Which lines in the data contain the word "size"? Please copy each of them.

[Dataset entries]:
************
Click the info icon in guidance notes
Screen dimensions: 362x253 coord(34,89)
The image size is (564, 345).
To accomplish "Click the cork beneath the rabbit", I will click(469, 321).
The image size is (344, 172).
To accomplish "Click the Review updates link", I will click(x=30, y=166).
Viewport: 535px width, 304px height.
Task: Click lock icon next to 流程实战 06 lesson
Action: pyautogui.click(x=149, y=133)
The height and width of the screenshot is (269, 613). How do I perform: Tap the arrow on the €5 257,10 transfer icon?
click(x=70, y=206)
************
[Task solution]:
The image size is (564, 345).
The image size is (344, 172).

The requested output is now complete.